Reigning U.S. Open champion Brooks Koepka ripped off a 9-under 63 on Sunday, equaling the course record that Simpson tied as well on Friday, joining seven others who have toured the course in that number of strokes. He wound up tied for 11th at 11 under.

Koepka, who was in his third start back after from a long injury layoff caused by a torn wrist ligament, started the final round 17 shots behind Simpson. He holed his second shot on the par-5 16th for an albatross, birdied the 17th but parred the closing hole when a birdie would have given him the course record.

“I’ve been knocking on the door,” Koepka said. “Sometimes when you’re off for four months, you come back and need to play a little bit and get some rhythm. It’s nice to finally shoot a low one. I was trying to fire at every flag. I mean, what are you going to do? You stay where you are in 60th place, or you start moving up.”

Woods put a charge into the final round with six birdies in his first 12 holes to move into a tie for second, at that point just four strokes off the lead. However, he bogeyed the 14th and double-bogeyed the 17th after hitting his tee shot into the water for the first time since 2006.

“I played really good the whole weekend,” Woods said during the NBC Sports’ broadcast. “I hit it so good today, so to not really mishit a shot all day and shoot 3 under par is just weird. Had a chance this weekend, unfortunately I just didn’t cash in.”

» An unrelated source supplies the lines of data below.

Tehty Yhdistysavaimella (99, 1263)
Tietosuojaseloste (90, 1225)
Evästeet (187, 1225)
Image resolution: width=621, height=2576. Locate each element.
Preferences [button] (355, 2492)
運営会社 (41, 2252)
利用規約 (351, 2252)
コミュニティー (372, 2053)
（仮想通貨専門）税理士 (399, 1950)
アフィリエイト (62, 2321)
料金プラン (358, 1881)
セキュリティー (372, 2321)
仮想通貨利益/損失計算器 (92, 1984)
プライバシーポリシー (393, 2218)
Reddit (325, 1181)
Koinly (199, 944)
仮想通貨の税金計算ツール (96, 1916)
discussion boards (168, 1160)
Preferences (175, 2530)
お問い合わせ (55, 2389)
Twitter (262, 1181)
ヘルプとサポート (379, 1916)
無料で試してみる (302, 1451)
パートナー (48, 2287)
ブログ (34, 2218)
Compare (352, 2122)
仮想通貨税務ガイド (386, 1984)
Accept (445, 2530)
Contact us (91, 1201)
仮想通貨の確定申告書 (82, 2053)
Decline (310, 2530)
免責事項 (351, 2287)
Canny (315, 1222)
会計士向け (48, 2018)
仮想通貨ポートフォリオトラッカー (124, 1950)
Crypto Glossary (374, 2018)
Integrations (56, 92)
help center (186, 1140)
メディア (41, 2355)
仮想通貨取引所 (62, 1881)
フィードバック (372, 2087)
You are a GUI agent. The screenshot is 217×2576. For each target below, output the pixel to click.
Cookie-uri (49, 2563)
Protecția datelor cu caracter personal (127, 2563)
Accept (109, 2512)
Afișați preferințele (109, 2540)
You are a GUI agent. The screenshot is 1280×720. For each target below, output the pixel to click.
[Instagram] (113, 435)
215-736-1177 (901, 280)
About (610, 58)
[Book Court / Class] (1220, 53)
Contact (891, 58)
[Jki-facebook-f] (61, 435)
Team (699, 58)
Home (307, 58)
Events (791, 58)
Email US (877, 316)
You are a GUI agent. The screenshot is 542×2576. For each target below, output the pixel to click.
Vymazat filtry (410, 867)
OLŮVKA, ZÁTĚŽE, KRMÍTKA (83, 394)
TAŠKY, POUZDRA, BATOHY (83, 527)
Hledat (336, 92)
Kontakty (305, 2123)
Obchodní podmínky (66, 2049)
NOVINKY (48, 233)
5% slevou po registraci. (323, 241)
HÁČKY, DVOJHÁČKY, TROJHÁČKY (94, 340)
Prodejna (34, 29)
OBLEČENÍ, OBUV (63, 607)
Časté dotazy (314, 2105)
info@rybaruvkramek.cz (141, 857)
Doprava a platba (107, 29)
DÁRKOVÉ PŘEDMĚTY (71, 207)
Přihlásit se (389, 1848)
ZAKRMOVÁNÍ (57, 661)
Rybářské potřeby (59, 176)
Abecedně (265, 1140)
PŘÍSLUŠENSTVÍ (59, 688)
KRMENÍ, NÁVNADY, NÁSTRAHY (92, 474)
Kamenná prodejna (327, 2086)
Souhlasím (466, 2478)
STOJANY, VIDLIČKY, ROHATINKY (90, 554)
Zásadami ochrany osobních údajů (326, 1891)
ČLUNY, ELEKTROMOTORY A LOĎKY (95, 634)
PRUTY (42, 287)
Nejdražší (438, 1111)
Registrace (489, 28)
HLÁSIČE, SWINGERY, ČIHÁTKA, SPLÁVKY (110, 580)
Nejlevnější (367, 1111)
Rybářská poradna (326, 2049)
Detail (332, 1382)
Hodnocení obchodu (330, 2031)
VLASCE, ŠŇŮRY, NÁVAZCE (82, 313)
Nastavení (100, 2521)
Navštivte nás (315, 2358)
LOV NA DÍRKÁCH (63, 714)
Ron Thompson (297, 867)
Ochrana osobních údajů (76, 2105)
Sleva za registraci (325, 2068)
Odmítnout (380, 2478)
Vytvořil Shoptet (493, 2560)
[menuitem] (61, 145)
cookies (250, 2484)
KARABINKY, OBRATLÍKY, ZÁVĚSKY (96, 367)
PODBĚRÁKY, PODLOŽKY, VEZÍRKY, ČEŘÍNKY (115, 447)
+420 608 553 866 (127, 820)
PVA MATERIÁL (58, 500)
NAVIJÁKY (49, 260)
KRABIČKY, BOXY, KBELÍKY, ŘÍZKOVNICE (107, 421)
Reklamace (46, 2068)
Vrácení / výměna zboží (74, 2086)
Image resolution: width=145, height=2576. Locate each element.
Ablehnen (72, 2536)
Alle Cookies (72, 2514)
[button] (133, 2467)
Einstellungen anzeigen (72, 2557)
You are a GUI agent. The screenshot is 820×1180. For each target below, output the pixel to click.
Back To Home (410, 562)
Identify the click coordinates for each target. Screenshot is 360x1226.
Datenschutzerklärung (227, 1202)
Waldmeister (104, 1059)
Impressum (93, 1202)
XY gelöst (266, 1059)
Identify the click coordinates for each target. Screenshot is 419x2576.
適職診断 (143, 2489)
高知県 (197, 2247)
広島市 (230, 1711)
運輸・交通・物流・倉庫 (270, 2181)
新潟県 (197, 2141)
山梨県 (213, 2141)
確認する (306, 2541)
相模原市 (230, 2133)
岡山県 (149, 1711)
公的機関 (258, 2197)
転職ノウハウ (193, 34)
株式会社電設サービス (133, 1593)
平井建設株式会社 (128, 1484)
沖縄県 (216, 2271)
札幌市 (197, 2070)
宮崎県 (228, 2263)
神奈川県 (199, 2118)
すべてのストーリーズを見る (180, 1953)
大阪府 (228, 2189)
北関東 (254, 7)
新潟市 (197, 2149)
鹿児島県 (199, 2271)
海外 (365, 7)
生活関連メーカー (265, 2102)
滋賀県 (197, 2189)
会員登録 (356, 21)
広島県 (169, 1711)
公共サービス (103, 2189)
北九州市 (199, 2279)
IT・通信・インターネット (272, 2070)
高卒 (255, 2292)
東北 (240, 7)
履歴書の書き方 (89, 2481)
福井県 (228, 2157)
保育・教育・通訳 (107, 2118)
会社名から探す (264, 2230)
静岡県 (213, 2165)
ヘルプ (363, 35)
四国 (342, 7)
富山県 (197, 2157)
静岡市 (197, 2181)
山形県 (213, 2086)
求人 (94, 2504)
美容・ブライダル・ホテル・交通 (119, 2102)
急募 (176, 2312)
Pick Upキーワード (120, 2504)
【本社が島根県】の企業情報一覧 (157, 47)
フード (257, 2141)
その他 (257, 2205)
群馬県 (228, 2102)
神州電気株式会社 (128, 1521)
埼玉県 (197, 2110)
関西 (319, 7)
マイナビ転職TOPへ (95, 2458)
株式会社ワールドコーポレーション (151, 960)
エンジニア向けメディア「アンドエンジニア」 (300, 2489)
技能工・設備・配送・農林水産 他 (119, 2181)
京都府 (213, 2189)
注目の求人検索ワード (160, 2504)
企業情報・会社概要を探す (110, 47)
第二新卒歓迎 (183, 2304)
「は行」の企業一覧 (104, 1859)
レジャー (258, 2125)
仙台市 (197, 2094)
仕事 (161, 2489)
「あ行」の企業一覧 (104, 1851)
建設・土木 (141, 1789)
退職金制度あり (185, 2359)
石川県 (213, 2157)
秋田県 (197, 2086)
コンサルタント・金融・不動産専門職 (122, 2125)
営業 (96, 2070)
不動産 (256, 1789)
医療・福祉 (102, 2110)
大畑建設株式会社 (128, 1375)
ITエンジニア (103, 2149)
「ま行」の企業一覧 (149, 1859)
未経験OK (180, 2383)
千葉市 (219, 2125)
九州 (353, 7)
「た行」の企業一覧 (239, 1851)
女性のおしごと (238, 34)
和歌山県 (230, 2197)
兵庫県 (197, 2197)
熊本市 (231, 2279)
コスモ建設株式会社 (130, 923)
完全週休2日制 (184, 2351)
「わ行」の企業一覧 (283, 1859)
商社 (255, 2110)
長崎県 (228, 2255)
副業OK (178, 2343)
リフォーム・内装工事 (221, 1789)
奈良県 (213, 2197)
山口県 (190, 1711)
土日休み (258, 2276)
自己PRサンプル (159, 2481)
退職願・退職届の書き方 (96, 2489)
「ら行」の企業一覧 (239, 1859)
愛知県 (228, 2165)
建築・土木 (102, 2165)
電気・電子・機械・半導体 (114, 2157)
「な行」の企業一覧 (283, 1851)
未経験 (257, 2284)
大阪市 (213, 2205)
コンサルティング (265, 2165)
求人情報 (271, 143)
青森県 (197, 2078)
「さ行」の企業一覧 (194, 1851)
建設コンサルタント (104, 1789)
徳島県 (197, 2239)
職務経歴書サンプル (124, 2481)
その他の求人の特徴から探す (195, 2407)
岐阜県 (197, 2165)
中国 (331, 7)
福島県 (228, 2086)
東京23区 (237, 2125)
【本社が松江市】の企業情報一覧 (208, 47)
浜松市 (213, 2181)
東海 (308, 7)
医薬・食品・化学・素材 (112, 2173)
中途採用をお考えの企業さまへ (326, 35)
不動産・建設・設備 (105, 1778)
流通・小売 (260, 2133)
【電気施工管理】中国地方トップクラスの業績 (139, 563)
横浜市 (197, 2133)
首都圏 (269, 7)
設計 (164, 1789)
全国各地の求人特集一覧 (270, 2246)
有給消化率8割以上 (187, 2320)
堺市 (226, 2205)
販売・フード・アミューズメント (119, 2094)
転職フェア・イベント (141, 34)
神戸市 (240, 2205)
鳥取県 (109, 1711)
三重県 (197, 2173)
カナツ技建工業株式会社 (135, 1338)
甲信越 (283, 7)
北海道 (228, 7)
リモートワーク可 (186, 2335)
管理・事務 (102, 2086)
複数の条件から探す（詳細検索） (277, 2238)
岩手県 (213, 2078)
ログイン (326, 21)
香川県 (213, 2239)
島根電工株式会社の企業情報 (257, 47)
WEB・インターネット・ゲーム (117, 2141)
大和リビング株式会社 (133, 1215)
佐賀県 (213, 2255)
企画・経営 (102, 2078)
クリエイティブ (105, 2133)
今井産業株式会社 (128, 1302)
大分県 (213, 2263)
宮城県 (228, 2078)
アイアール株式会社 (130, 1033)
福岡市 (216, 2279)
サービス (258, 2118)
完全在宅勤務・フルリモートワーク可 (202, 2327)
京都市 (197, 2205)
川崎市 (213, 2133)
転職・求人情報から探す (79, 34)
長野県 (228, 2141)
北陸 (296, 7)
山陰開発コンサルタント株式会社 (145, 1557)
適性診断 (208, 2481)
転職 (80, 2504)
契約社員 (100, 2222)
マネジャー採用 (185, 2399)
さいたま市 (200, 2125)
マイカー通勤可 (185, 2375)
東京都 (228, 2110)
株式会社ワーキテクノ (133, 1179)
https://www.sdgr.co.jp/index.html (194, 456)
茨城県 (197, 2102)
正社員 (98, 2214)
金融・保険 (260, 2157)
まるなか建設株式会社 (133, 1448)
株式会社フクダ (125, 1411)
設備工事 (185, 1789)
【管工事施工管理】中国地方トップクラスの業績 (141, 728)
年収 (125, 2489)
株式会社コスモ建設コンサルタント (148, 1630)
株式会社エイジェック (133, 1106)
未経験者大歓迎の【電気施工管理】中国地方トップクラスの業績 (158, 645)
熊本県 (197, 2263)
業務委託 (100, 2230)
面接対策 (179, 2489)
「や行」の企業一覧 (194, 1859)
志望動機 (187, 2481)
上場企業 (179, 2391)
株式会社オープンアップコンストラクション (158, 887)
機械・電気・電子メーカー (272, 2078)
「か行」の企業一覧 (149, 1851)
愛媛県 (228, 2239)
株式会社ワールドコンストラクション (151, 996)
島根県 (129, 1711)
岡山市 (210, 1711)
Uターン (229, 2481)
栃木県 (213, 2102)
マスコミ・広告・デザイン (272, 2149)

Woods ended up tied for 11th at 277 along with Koepka, Australia’s Adam Scott, Justin Thomas, England’s Ian Poulter and Chesson Hadley, from Raleigh like Simpson.

Thomas supplanted Dustin Johnson (who finished tied for 17th) as the new World No. 1. Johnson had held the top spot in the Official World Golf Ranking since Feb. 19, 2017.

A tournament-record 69 players finished under par for the 72 holes.

Beginning next season, the PGA Tour’s flagship event will return to its former March date after being played in May for 12 years.

The PGA Tour heads to Texas for the next two weeks, beginning with the AT&T Byron Nelson beginning on Thursday at a new venue, Trinity Forest Golf Club in Dallas. The following week, the Fort Worth Invitational will be played at Colonial Country Club.